Beyond traditional surveillance applications, sensor-based human action recognition and segmentation responds to a growing demand in the health and safety sector. Among state-of-the-art methods for sensor data analytics, deep learning approaches to human action segmentation can be broadly categorized by two main approaches, namely algorithms that input skeletal sequences, as well as video-based models with RGB, depth, and infrared inputs. Recently, skeletal action recognition has largely been dominated by spatio-temporal graph convolutional neural networks (ST-GCN), while video-based action segmentation has seen great performance using 3D convolutional neural networks (3D-CNN), as well as vision transformers. In this paper, we argue that these two inputs are complementary, and develop an approach that achieves superior performance with a multi-modal ensemble. Video action segmentation models typically compute features in an offline phase due to memory constraints inherent to 3D-CNNs, however graph CNNs do not suffer from this problem. Hence, a multi-task GCN is developed that can predict both frame-wise actions as well as sequence-wise action timestamps, allowing for the use of fine-tuned video classification models to classify action segments and achieve refined predictions.

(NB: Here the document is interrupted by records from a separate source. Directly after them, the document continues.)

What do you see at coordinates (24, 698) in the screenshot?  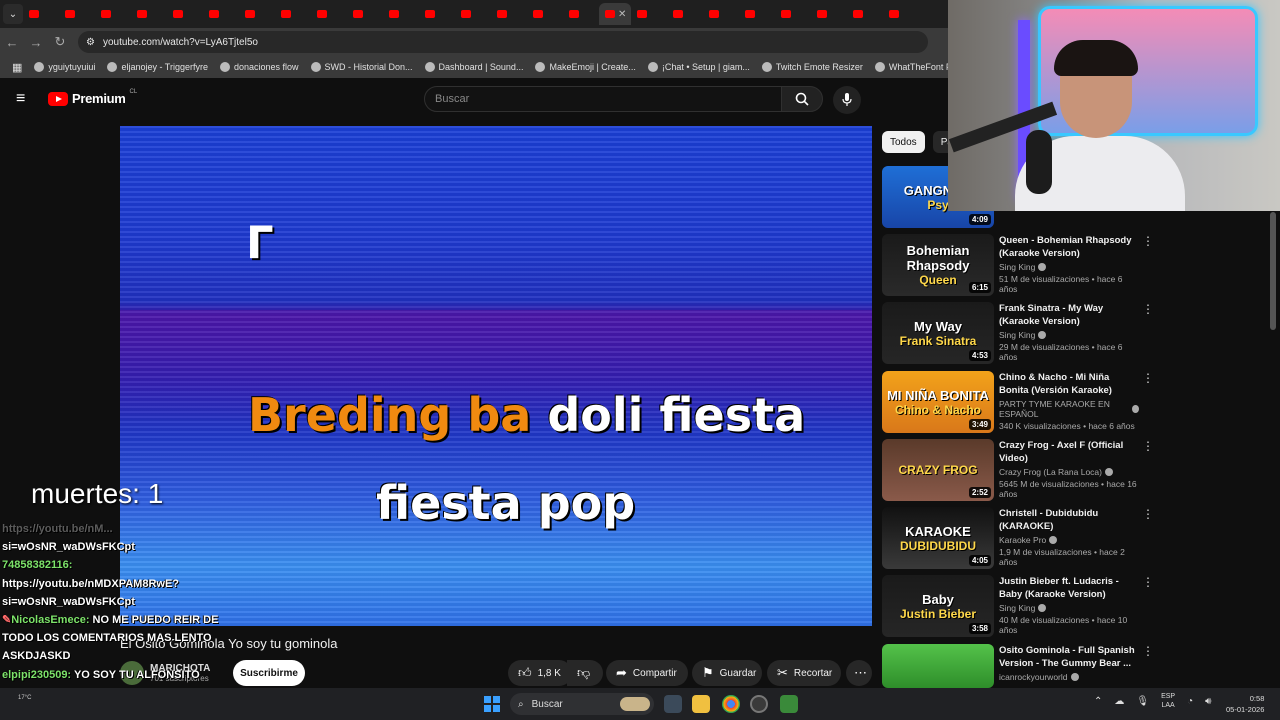 I see `weather-widget: 17°C` at bounding box center [24, 698].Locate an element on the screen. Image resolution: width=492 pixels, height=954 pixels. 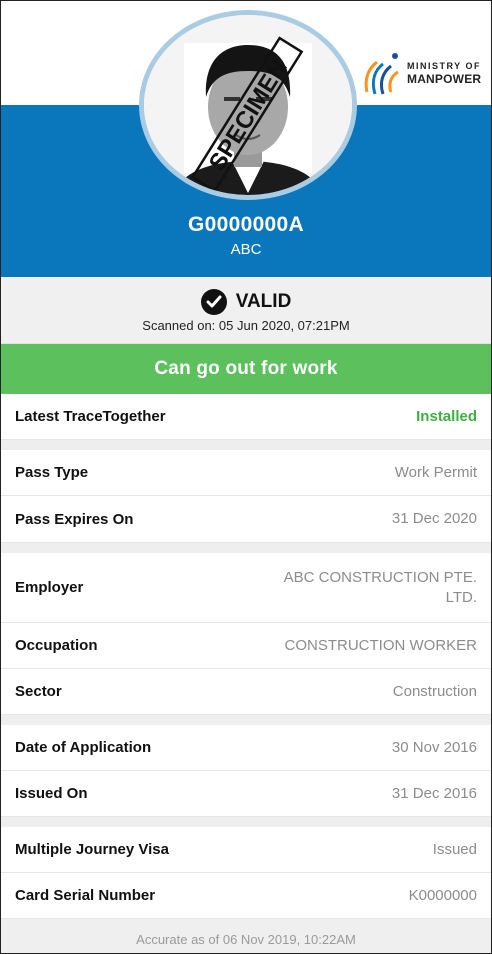
mom-logo-icon is located at coordinates (382, 74).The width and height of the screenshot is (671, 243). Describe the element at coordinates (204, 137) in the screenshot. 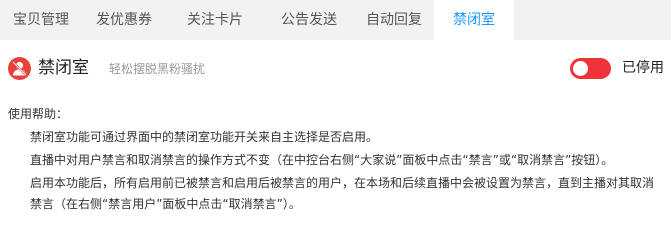

I see `help-item: 禁闭室功能可通过界面中的禁闭室功能开关来自主选择是否启用。` at that location.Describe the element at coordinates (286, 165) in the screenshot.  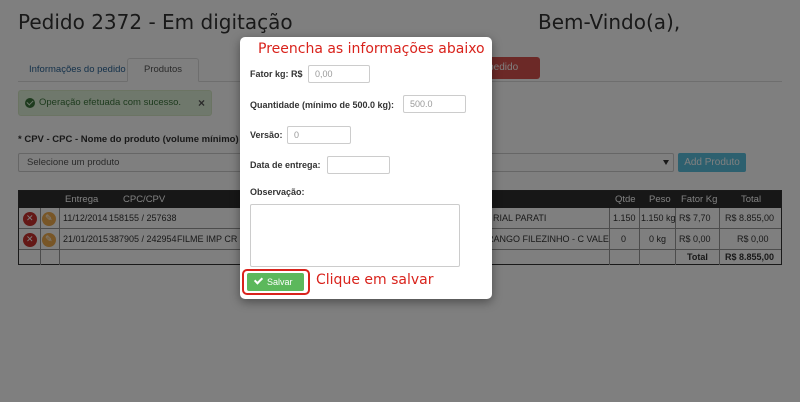
I see `data-entrega-label: Data de entrega:` at that location. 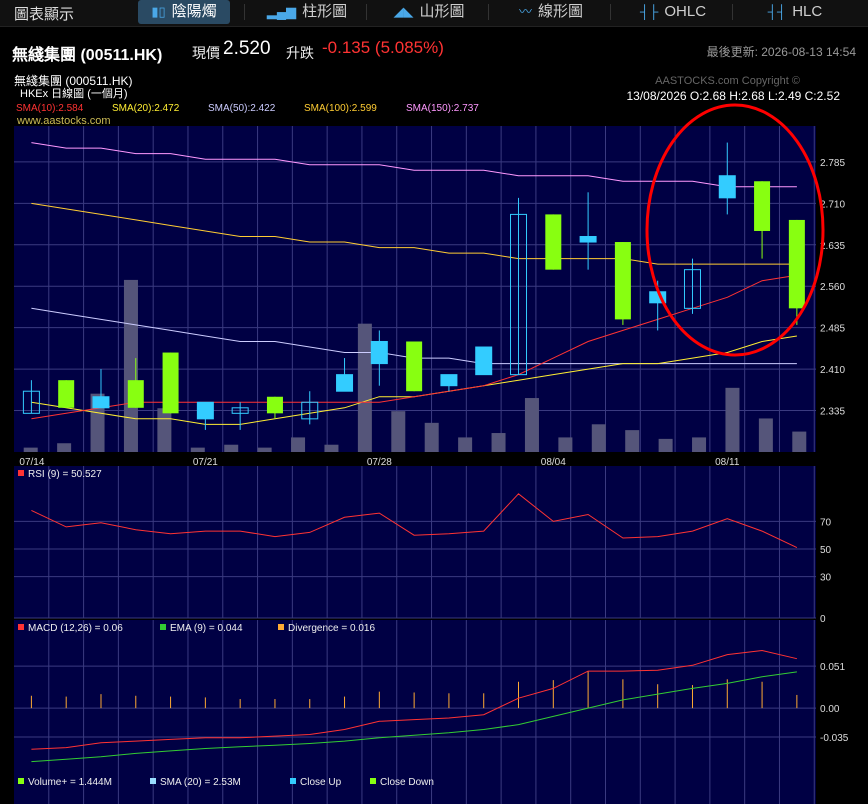 I want to click on tab-line-chart: 〰線形圖, so click(x=551, y=12). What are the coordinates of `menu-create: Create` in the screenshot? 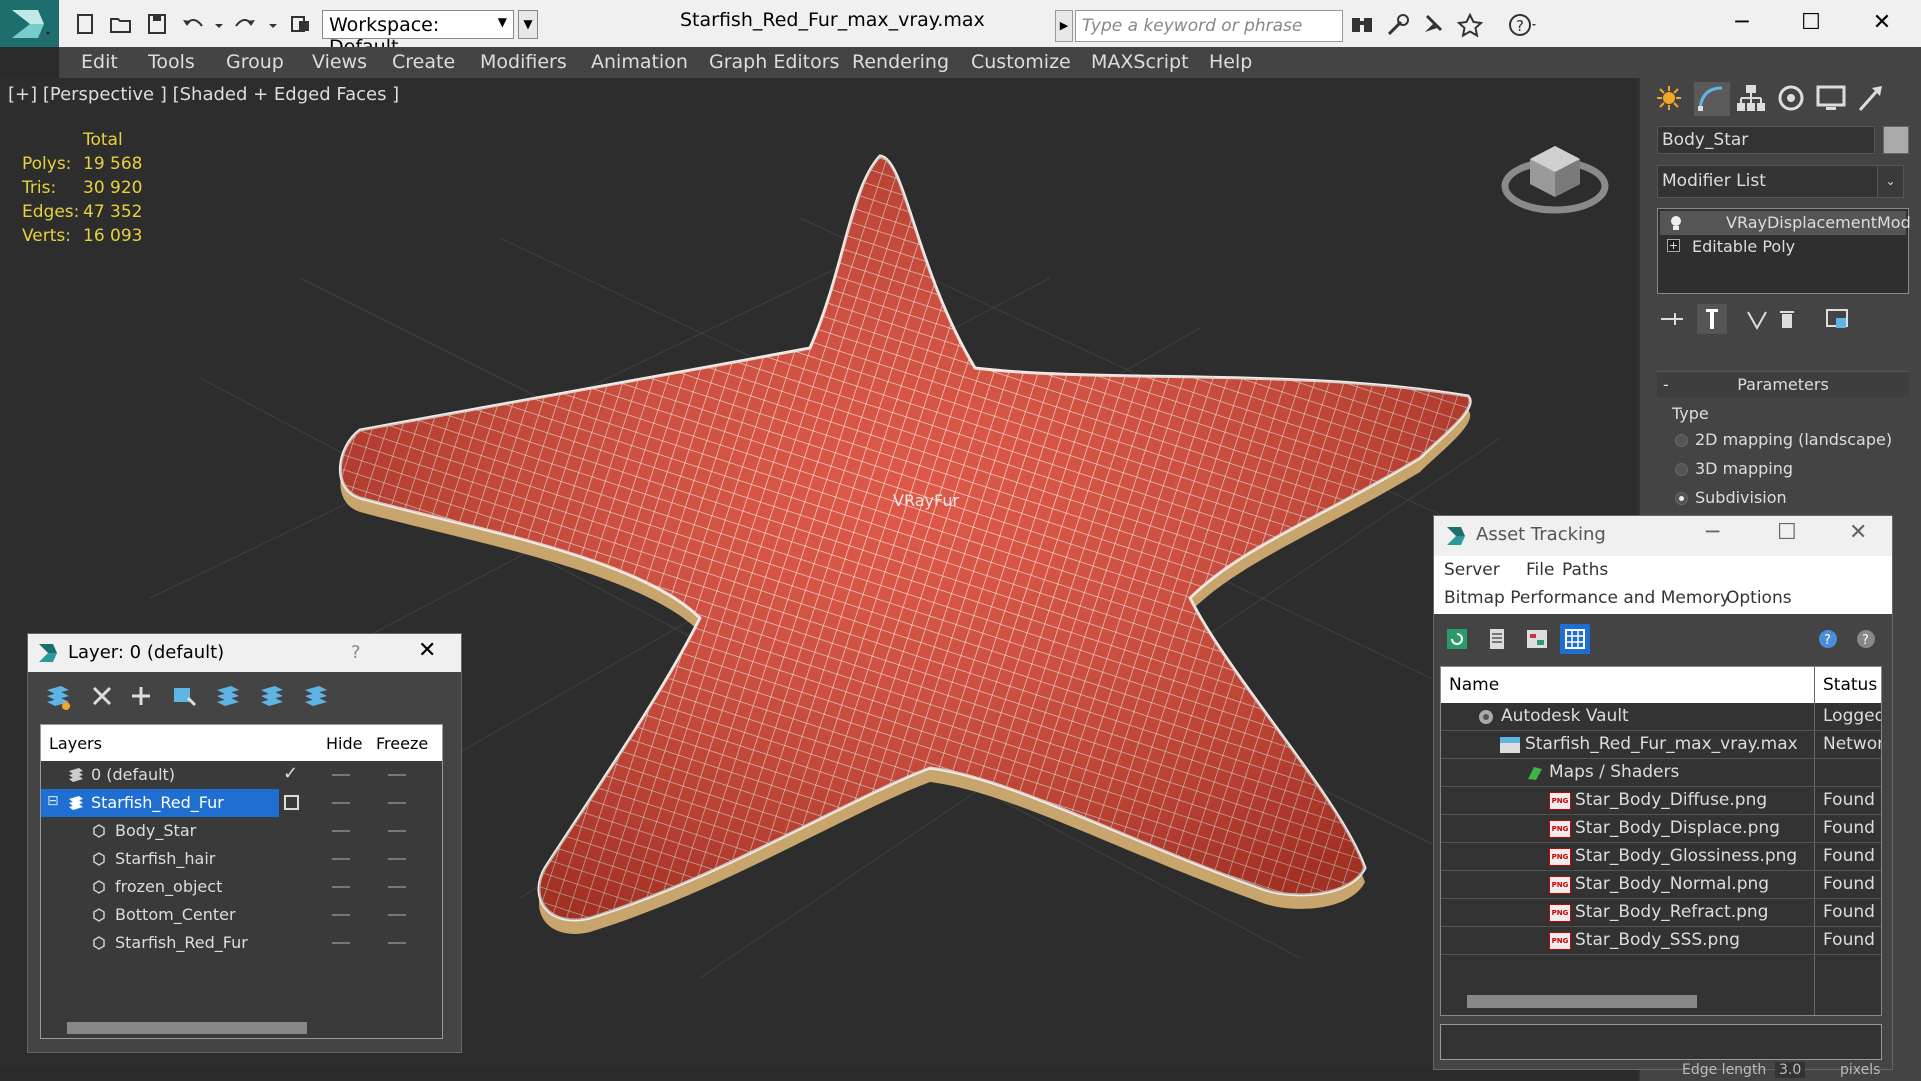 It's located at (424, 62).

Symmetrically, a multi-task video approach is presented that uses a video action segmentation model to predict framewise labels and timestamps, augmented with a skeletal action classification model, yielding improved performance. Finally, an ensemble of segmentation methods for each modality (skeletal, RGB, depth, and infrared) is formulated. Experimental results yield 86% accuracy on the PKU-MMD v2 dataset, representing state-of-the-art performance while also addressing the related over-segmentation problem.

Keywords: Action Segmentation; Deep Learning; Computer Vision; Graph Neural Networks; Convolutional Neural Networks;